* What to produce
Reproduce exactly the run of lines that begins with the one containing "The width and" and ends with the last line of the records, omitting pictures.

* Supplied records
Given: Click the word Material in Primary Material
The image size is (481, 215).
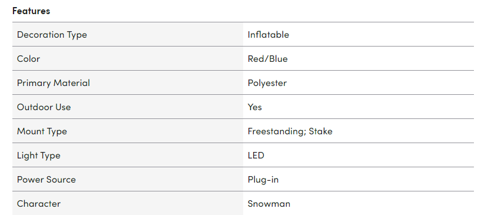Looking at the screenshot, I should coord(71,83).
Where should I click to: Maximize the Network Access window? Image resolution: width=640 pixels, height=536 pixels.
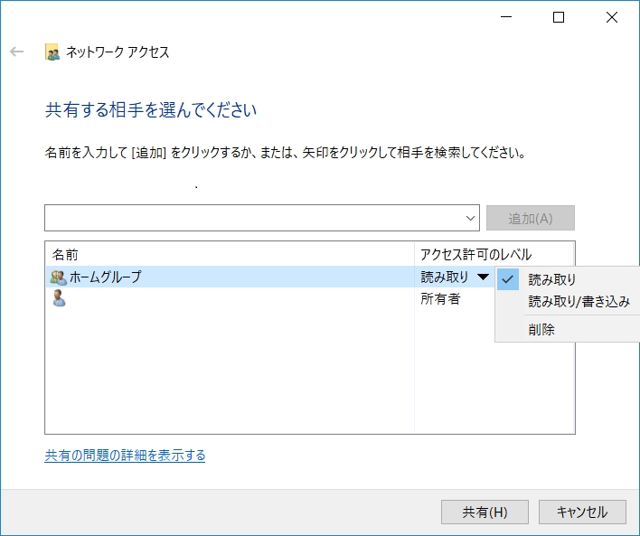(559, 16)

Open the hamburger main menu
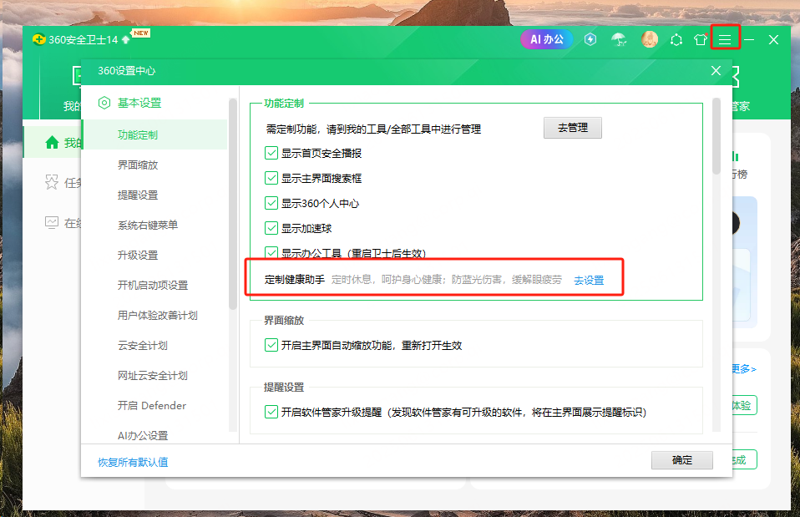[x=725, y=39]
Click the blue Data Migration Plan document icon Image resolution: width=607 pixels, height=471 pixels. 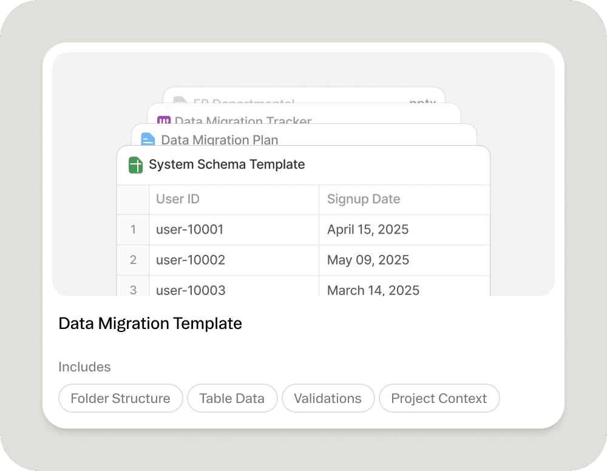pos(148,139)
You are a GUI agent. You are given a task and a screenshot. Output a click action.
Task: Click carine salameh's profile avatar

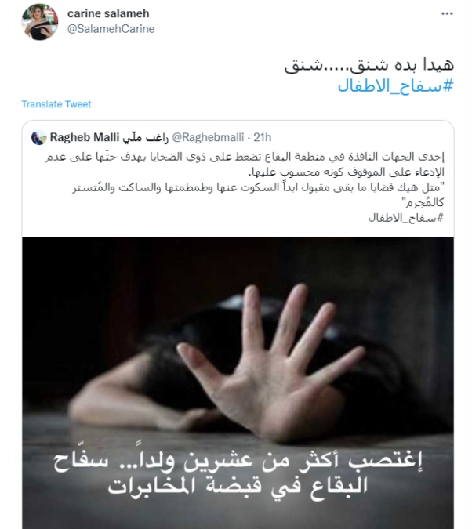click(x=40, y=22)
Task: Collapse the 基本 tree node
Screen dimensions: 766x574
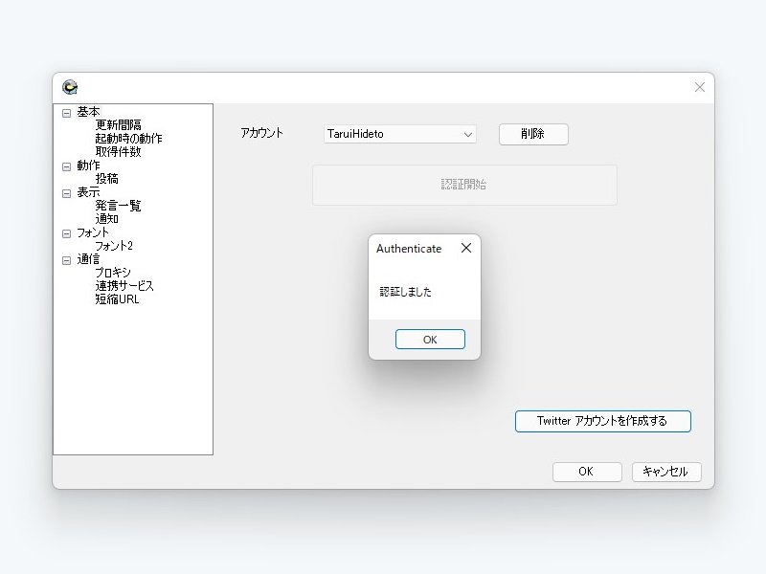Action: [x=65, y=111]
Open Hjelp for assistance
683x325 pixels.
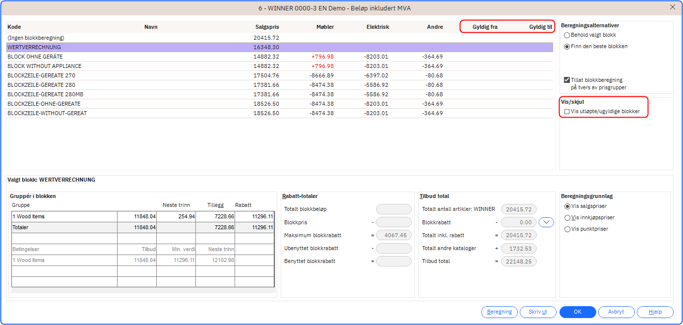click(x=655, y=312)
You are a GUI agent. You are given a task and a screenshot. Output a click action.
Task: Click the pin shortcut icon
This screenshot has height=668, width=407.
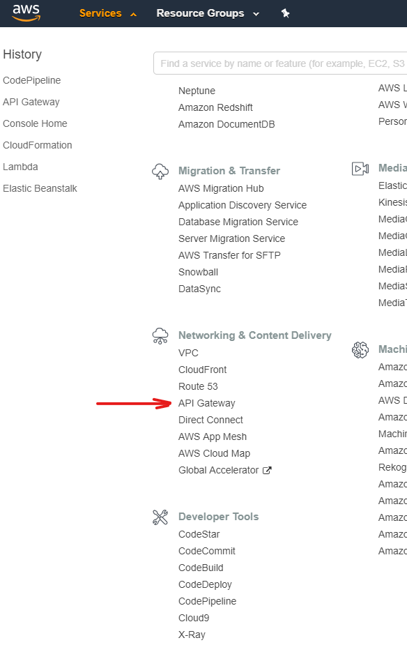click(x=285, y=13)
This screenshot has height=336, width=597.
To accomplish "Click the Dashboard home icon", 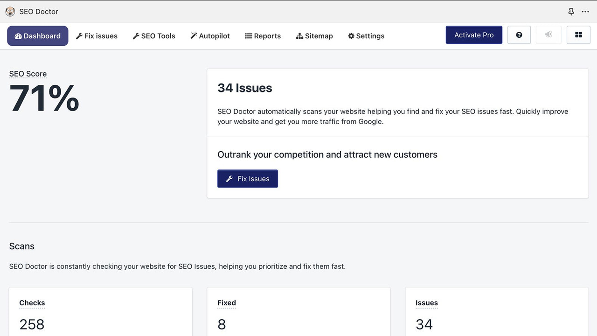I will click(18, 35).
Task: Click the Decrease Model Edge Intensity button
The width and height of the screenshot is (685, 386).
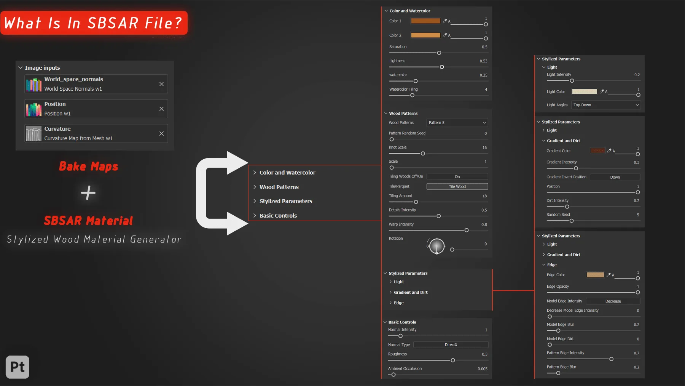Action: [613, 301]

* Exercise result
The width and height of the screenshot is (685, 386).
Action: [613, 301]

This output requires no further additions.